-- Text passage --

In the world of Mixed Martial Arts, there are several reasons why someone might not compete. For some, it is a matter of focus. They may want to compete at a later time and train now, but they may be hindered by their need for a higher level of focus on their job or school. For others, competing might pose health risks that could be exacerbated with the type of training that is necessary for competition.
If you’re new to MMA and you don’t want to go through that level of exhaustion (which mostly takes place when training with an opponent) then yes, you can train on your own without competing or any other level of interaction.
Is it the ideal course to take? Not really. There’s so much to MMA training that is lost when there is no competitive sparring or training that takes place. However, you can learn the basics through training videos, exercises, and repetition.
Can You Train MMA Without Fighting?
As the above example indicates, you can definitely train in the MMA fighting style without fighting. However, an important part of mixed martial arts is learning self-defense through sparring and realistic scenarios.
It’s altogether different when facing a real fight—if you’ve had no formal, competitive, or sparring types of training—because it will seem alien to you. Muscle memory is important but it’s not everything.
You’re also missing out on the exercise, endurance-building, and aerobic factors when it comes to training against a practice opponent. You can train by yourself and learn the basic moves and styles that are traditional to MMA, but nothing beats sparring with a real-life opponent.
Learning MMA Without Fighting
The best way to do this, if you’re determined to avoid simulated combat scenarios, is to create a fierce and nearly exhausting regimen. The hardest part about learning MMA is the grappling and groundwork aspects of the style.
Without the appropriate level of endurance, a grappling opponent can overpower you if you tire quickly. Here are the things that you should incorporate into your training regimens:
- Punching bag
- Kicking pads
- Jump rope
- Excellent running shoes
- Heavy punching bag
- Training mat
The key to winning a fight in which you are engaging in self-defense techniques is to eliminate the opponent or the threat as soon as possible. In theory, it sounds great but doesn’t always work out in reality.

-- Activity --
Continue the passage on training in mixed martial arts without fighting, starting after its final sentence.

-- Dataset content --
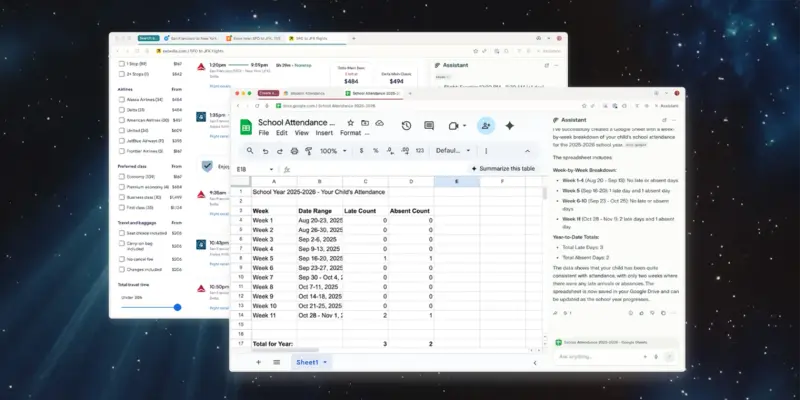Open the Insert menu

tap(325, 133)
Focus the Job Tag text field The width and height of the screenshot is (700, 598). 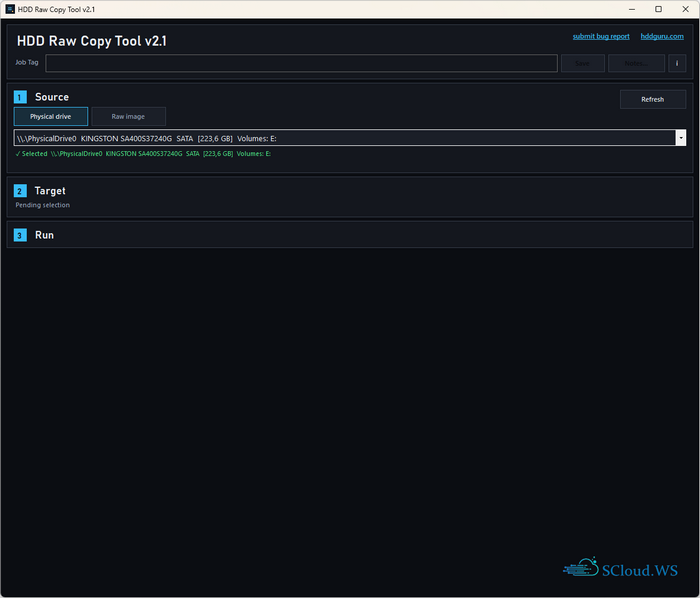(301, 63)
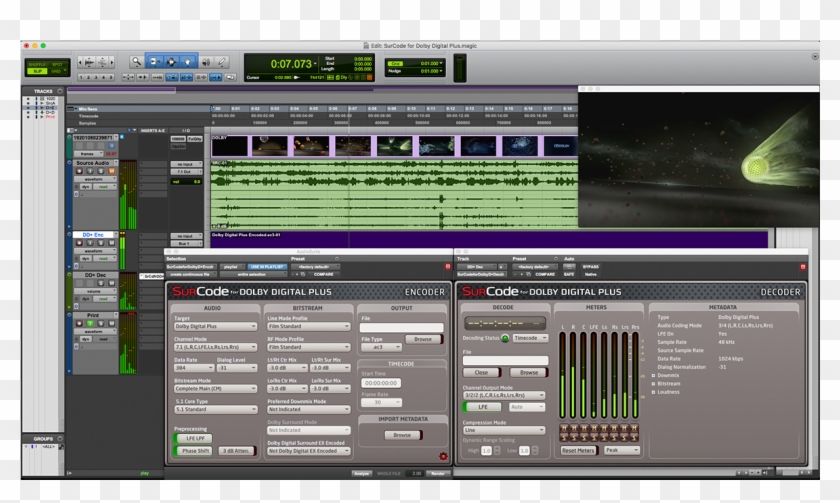
Task: Click the red gear settings icon in Encoder
Action: click(442, 457)
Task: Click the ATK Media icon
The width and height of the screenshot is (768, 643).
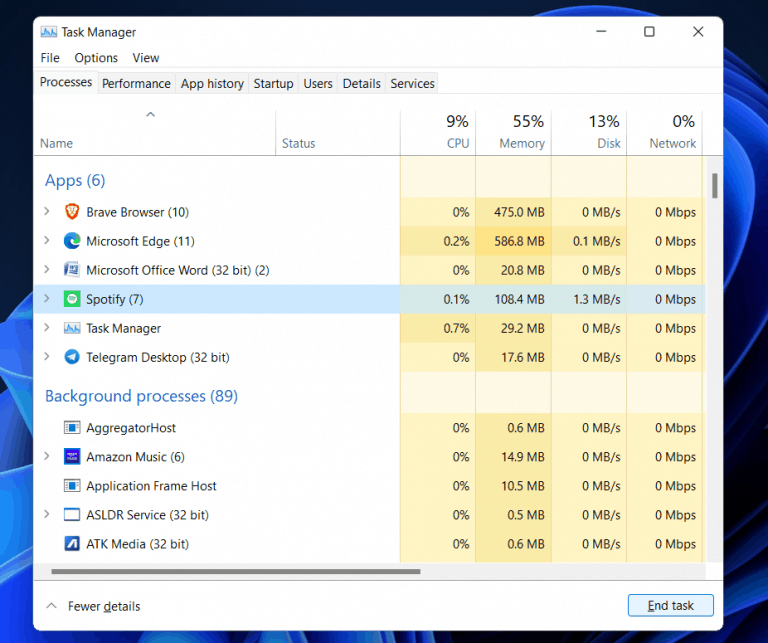Action: coord(72,544)
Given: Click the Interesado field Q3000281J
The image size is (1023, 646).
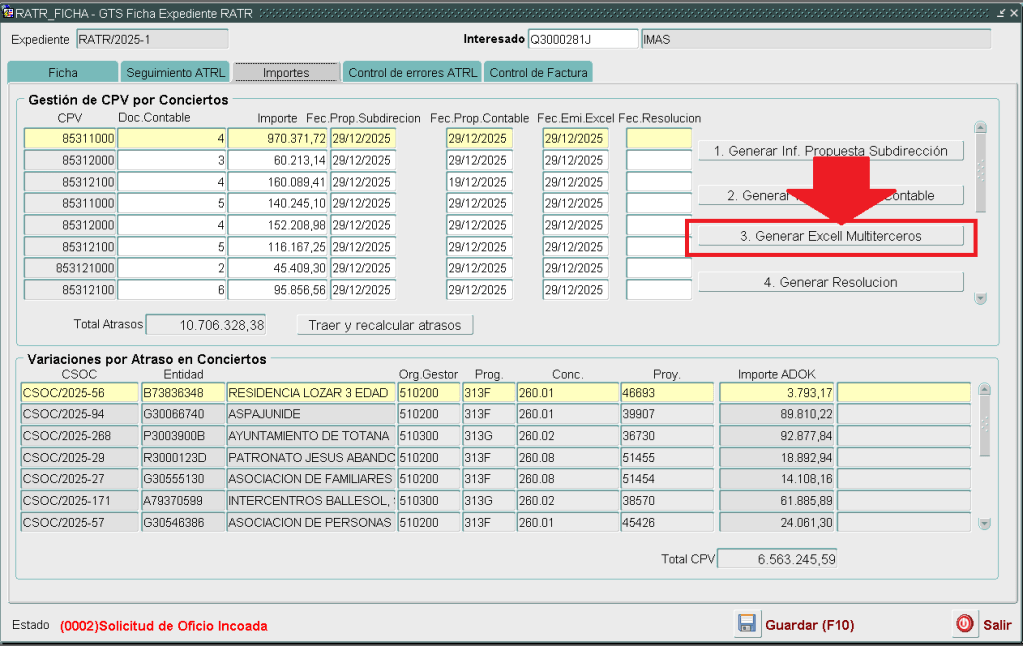Looking at the screenshot, I should (x=582, y=39).
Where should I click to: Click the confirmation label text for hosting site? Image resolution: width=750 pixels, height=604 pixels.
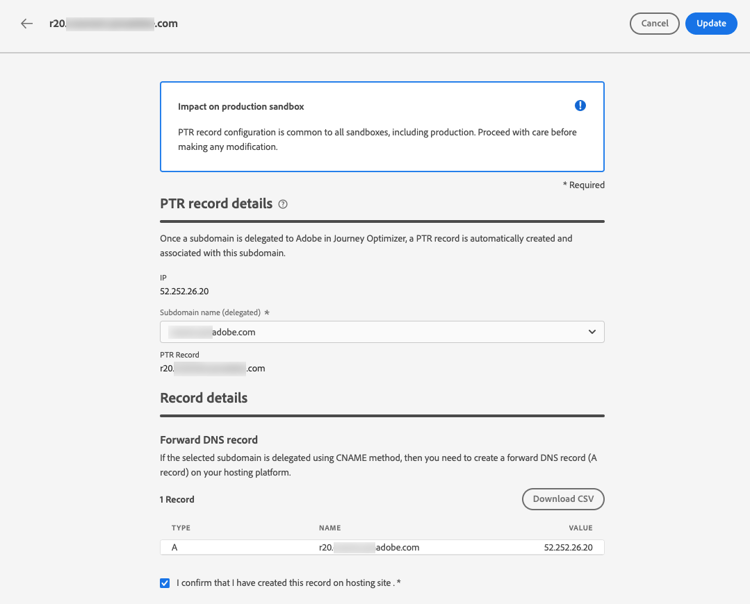click(x=288, y=583)
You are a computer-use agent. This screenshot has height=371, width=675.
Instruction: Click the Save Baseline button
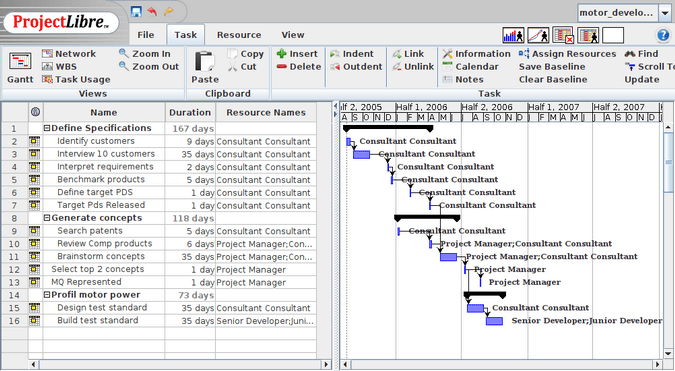pyautogui.click(x=552, y=67)
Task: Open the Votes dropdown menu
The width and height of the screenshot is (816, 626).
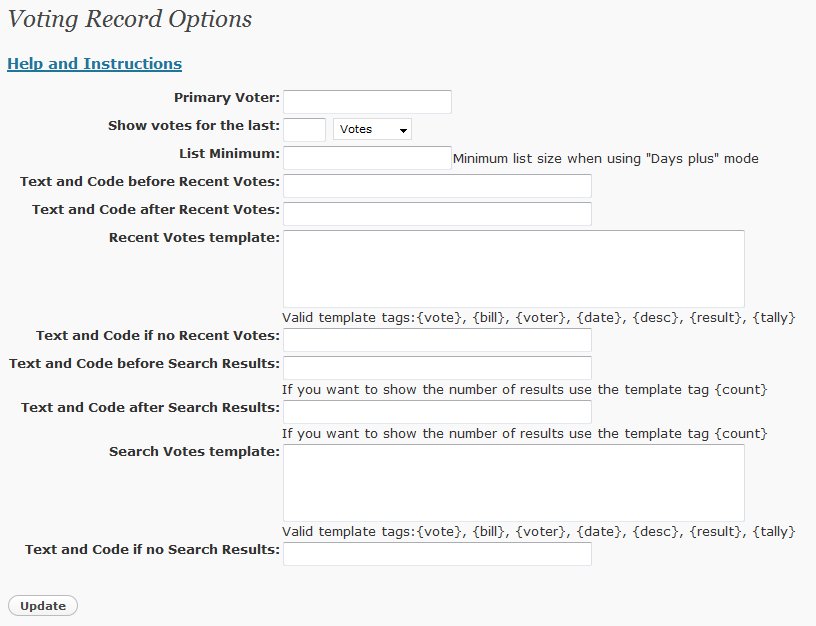Action: pos(372,130)
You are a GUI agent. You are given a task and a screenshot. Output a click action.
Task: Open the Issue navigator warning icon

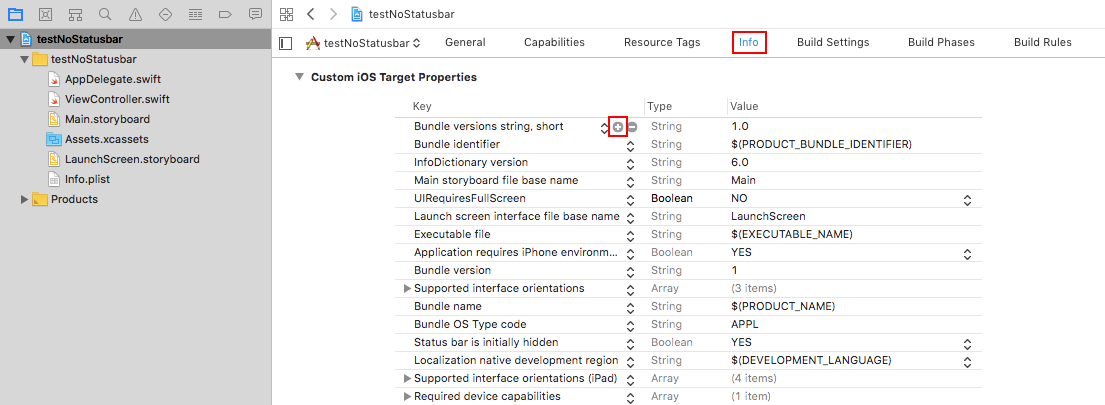tap(135, 15)
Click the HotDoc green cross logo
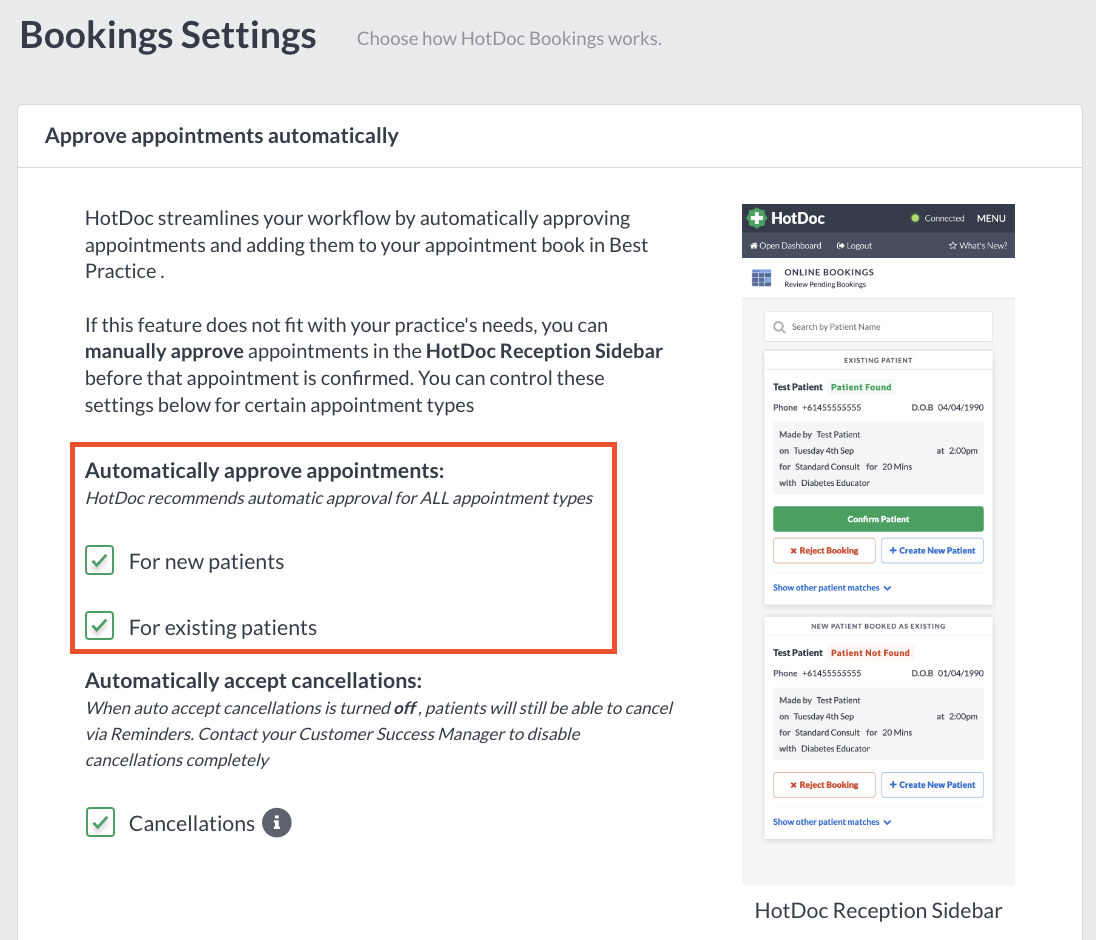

-- Answer section --
That’s why endurance is crucial. Aerobics is a crucial and large part of your workout regimen and should be incorporated throughout your regimen, not just at the beginning or at the end.
You’ll need some solid equipment, including kicking pads and various types of punching bags as you learn the techniques of punching and kicking. Without a real-life opponent, it will be difficult to learn armbars, chokes, and grappling techniques.
That will be the largest deprivation of your training, regardless of what you learn to do with everything else. In order to learn extremely close combat techniques for proper self-defense, a real-life opponent is necessary.
Learning MMA Without Getting Hurt
You’re going to get hurt. There’s no avoiding that. No, we don’t mean hurt as in injured and on your way to the hospital. What we mean is that the most basic training will be intense and painful.
Aerobic and anaerobic training is not done in a bubble. It will hurt you in order to improve your cardiovascular and musculoskeletal system. After all, the only thing that weight lifting really is, is tearing your muscles apart at the microscopic level and rebuilding them.
The important part is that the hurt means improvement and helps you track your progress. If it no longer hurts to do 50-yard wind sprints, move on to 100-yard wind sprints. If curling 100lbs in eight reps no longer hurts, increase the weight until it does.
You can definitely train in MMA without ever facing a real-life opponent. Unfortunately, you’ll miss out on two, crucial things. Firstly, real-life experience, and second, grappling, chokes, and other techniques that literally require an opponent.